— begin Record extracts —
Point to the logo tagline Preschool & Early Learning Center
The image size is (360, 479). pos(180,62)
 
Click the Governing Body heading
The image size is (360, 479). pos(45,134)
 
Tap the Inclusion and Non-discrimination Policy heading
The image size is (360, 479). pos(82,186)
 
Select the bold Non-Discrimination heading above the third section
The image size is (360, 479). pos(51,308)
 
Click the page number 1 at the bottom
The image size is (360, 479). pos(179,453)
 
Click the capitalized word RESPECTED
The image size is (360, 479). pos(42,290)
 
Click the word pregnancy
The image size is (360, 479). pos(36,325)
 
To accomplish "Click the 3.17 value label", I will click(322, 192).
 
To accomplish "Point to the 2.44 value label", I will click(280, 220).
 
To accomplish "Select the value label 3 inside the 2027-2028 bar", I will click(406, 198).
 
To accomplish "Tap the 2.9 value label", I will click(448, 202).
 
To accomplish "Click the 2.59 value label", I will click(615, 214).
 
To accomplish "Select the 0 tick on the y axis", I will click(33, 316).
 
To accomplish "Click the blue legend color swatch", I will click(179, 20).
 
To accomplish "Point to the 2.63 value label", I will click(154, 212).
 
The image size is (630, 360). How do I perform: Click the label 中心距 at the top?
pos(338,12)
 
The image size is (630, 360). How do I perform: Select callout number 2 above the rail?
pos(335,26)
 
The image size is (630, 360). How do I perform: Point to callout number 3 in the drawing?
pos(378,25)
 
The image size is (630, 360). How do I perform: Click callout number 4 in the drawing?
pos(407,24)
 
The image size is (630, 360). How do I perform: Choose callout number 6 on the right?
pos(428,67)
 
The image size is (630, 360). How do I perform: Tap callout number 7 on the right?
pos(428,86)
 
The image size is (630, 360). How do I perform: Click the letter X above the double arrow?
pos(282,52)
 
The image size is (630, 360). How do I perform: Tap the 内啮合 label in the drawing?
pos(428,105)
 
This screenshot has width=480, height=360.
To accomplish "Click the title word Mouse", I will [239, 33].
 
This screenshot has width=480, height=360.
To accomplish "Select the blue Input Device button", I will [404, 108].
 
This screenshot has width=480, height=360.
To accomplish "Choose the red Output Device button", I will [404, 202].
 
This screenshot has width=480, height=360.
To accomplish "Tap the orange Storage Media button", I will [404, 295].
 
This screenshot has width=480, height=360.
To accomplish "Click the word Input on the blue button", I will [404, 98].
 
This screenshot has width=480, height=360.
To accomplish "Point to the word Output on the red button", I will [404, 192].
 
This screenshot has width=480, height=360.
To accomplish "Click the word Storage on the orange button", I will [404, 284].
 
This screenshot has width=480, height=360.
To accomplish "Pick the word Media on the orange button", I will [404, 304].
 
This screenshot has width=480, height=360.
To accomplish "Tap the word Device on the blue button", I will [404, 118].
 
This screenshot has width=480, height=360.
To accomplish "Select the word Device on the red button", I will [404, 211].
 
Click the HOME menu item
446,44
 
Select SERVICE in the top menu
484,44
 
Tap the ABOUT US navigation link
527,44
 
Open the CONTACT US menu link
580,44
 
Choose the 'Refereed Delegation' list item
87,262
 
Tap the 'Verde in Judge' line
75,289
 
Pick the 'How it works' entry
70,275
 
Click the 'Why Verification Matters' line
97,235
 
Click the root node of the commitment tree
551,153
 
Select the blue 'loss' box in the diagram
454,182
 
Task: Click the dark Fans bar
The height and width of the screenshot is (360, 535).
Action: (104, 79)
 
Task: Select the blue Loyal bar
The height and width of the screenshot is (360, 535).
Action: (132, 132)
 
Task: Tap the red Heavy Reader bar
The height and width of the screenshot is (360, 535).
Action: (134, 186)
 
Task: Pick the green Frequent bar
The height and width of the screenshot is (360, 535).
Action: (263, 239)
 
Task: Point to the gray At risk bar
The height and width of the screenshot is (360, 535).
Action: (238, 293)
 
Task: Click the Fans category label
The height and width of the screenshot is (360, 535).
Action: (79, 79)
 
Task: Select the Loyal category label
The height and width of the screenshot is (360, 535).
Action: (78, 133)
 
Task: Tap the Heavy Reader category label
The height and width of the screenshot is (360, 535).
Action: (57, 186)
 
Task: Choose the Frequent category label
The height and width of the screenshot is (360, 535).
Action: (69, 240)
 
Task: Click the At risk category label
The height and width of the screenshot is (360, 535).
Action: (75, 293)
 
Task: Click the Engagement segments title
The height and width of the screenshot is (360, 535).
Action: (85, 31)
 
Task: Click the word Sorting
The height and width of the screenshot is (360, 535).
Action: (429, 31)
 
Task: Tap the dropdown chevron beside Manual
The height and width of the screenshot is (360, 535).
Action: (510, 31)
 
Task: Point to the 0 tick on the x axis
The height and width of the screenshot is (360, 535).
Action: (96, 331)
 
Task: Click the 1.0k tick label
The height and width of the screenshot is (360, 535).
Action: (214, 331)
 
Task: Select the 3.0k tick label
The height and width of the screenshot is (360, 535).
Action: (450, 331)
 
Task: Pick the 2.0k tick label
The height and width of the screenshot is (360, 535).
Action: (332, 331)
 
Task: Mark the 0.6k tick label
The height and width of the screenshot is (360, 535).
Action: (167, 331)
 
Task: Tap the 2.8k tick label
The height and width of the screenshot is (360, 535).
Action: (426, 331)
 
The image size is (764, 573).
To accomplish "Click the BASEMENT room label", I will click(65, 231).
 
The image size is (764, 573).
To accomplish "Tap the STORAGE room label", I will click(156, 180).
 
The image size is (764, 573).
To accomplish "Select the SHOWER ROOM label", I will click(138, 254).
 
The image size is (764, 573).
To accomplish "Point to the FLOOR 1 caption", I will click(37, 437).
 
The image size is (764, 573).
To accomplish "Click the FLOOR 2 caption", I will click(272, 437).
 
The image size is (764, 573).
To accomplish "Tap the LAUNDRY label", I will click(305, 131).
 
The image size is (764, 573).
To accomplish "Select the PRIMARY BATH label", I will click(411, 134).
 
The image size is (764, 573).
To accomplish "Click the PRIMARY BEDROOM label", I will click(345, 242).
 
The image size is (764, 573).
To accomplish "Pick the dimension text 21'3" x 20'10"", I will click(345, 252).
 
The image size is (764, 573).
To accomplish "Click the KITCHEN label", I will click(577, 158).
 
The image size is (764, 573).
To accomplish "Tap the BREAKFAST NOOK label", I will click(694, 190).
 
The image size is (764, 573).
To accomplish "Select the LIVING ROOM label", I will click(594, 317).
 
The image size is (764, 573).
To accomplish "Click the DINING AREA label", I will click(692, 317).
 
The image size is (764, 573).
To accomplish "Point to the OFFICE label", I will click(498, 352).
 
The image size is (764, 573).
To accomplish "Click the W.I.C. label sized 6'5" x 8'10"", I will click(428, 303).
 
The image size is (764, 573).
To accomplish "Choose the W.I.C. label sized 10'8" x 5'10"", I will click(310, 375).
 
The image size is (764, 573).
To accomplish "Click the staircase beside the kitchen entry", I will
— end Record extracts —
Set down the full listing above verbatim, line for line, with nothing altered.

Point to the logo tagline Preschool & Early Learning Center
The image size is (360, 479). pos(180,62)
 
Click the Governing Body heading
The image size is (360, 479). pos(45,134)
 
Tap the Inclusion and Non-discrimination Policy heading
The image size is (360, 479). pos(82,186)
 
Select the bold Non-Discrimination heading above the third section
The image size is (360, 479). pos(51,308)
 
Click the page number 1 at the bottom
The image size is (360, 479). pos(179,453)
 
Click the capitalized word RESPECTED
The image size is (360, 479). pos(42,290)
 
Click the word pregnancy
The image size is (360, 479). pos(36,325)
 
To accomplish "Click the 3.17 value label", I will click(322, 192).
 
To accomplish "Point to the 2.44 value label", I will click(280, 220).
 
To accomplish "Select the value label 3 inside the 2027-2028 bar", I will click(406, 198).
 
To accomplish "Tap the 2.9 value label", I will click(448, 202).
 
To accomplish "Click the 2.59 value label", I will click(615, 214).
 
To accomplish "Select the 0 tick on the y axis", I will click(33, 316).
 
To accomplish "Click the blue legend color swatch", I will click(179, 20).
 
To accomplish "Point to the 2.63 value label", I will click(154, 212).
 
The image size is (630, 360). How do I perform: Click the label 中心距 at the top?
pos(338,12)
 
The image size is (630, 360). How do I perform: Select callout number 2 above the rail?
pos(335,26)
 
The image size is (630, 360). How do I perform: Point to callout number 3 in the drawing?
pos(378,25)
 
The image size is (630, 360). How do I perform: Click callout number 4 in the drawing?
pos(407,24)
 
The image size is (630, 360). How do I perform: Choose callout number 6 on the right?
pos(428,67)
 
The image size is (630, 360). How do I perform: Tap callout number 7 on the right?
pos(428,86)
 
The image size is (630, 360). How do I perform: Click the letter X above the double arrow?
pos(282,52)
 
The image size is (630, 360). How do I perform: Tap the 内啮合 label in the drawing?
pos(428,105)
 
This screenshot has width=480, height=360.
To accomplish "Click the title word Mouse", I will [239, 33].
 
This screenshot has width=480, height=360.
To accomplish "Select the blue Input Device button", I will [404, 108].
 
This screenshot has width=480, height=360.
To accomplish "Choose the red Output Device button", I will [404, 202].
 
This screenshot has width=480, height=360.
To accomplish "Tap the orange Storage Media button", I will [404, 295].
 
This screenshot has width=480, height=360.
To accomplish "Click the word Input on the blue button", I will [404, 98].
 
This screenshot has width=480, height=360.
To accomplish "Point to the word Output on the red button", I will [404, 192].
 
This screenshot has width=480, height=360.
To accomplish "Click the word Storage on the orange button", I will [404, 284].
 
This screenshot has width=480, height=360.
To accomplish "Pick the word Media on the orange button", I will [404, 304].
 
This screenshot has width=480, height=360.
To accomplish "Tap the word Device on the blue button", I will [404, 118].
 
This screenshot has width=480, height=360.
To accomplish "Select the word Device on the red button", I will [404, 211].
 
Click the HOME menu item
446,44
 
Select SERVICE in the top menu
484,44
 
Tap the ABOUT US navigation link
527,44
 
Open the CONTACT US menu link
580,44
 
Choose the 'Refereed Delegation' list item
87,262
 
Tap the 'Verde in Judge' line
75,289
 
Pick the 'How it works' entry
70,275
 
Click the 'Why Verification Matters' line
97,235
 
Click the root node of the commitment tree
551,153
 
Select the blue 'loss' box in the diagram
454,182
 
Task: Click the dark Fans bar
The height and width of the screenshot is (360, 535).
Action: (104, 79)
 
Task: Select the blue Loyal bar
The height and width of the screenshot is (360, 535).
Action: (132, 132)
 
Task: Tap the red Heavy Reader bar
The height and width of the screenshot is (360, 535).
Action: (134, 186)
 
Task: Pick the green Frequent bar
The height and width of the screenshot is (360, 535).
Action: (263, 239)
 
Task: Point to the gray At risk bar
The height and width of the screenshot is (360, 535).
Action: (238, 293)
 
Task: Click the Fans category label
The height and width of the screenshot is (360, 535).
Action: (79, 79)
 
Task: Select the Loyal category label
The height and width of the screenshot is (360, 535).
Action: (78, 133)
 
Task: Tap the Heavy Reader category label
The height and width of the screenshot is (360, 535).
Action: (57, 186)
 
Task: Choose the Frequent category label
The height and width of the screenshot is (360, 535).
Action: (69, 240)
 
Task: Click the At risk category label
The height and width of the screenshot is (360, 535).
Action: (75, 293)
 
Task: Click the Engagement segments title
The height and width of the screenshot is (360, 535).
Action: (85, 31)
 
Task: Click the word Sorting
The height and width of the screenshot is (360, 535).
Action: (429, 31)
 
Task: Tap the dropdown chevron beside Manual
The height and width of the screenshot is (360, 535).
Action: (510, 31)
 
Task: Point to the 0 tick on the x axis
The height and width of the screenshot is (360, 535).
Action: (96, 331)
 
Task: Click the 1.0k tick label
The height and width of the screenshot is (360, 535).
Action: (214, 331)
 
Task: Select the 3.0k tick label
The height and width of the screenshot is (360, 535).
Action: (450, 331)
 
Task: Pick the 2.0k tick label
The height and width of the screenshot is (360, 535).
Action: (332, 331)
 
Task: Mark the 0.6k tick label
The height and width of the screenshot is (360, 535).
Action: (167, 331)
 
Task: Tap the 2.8k tick label
The height and width of the screenshot is (360, 535).
Action: (426, 331)
 
The image size is (764, 573).
To accomplish "Click the BASEMENT room label", I will click(65, 231).
 
The image size is (764, 573).
To accomplish "Tap the STORAGE room label", I will click(156, 180).
 
The image size is (764, 573).
To accomplish "Select the SHOWER ROOM label", I will click(138, 254).
 
The image size is (764, 573).
To accomplish "Point to the FLOOR 1 caption", I will click(37, 437).
 
The image size is (764, 573).
To accomplish "Click the FLOOR 2 caption", I will click(272, 437).
 
The image size is (764, 573).
To accomplish "Tap the LAUNDRY label", I will click(305, 131).
 
The image size is (764, 573).
To accomplish "Select the PRIMARY BATH label", I will click(411, 134).
 
The image size is (764, 573).
To accomplish "Click the PRIMARY BEDROOM label", I will click(345, 242).
 
The image size is (764, 573).
To accomplish "Pick the dimension text 21'3" x 20'10"", I will click(345, 252).
 
The image size is (764, 573).
To accomplish "Click the KITCHEN label", I will click(577, 158).
 
The image size is (764, 573).
To accomplish "Tap the BREAKFAST NOOK label", I will click(694, 190).
 
The image size is (764, 573).
To accomplish "Select the LIVING ROOM label", I will click(594, 317).
 
The image size is (764, 573).
To accomplish "Click the DINING AREA label", I will click(692, 317).
 
The image size is (764, 573).
To accomplish "Point to the OFFICE label", I will click(498, 352).
 
The image size is (764, 573).
To accomplish "Click the W.I.C. label sized 6'5" x 8'10"", I will click(428, 303).
 
The image size is (764, 573).
To accomplish "Choose the W.I.C. label sized 10'8" x 5'10"", I will click(310, 375).
 
The image size is (764, 573).
To accomplish "Click the staircase beside the kitchen entry", I will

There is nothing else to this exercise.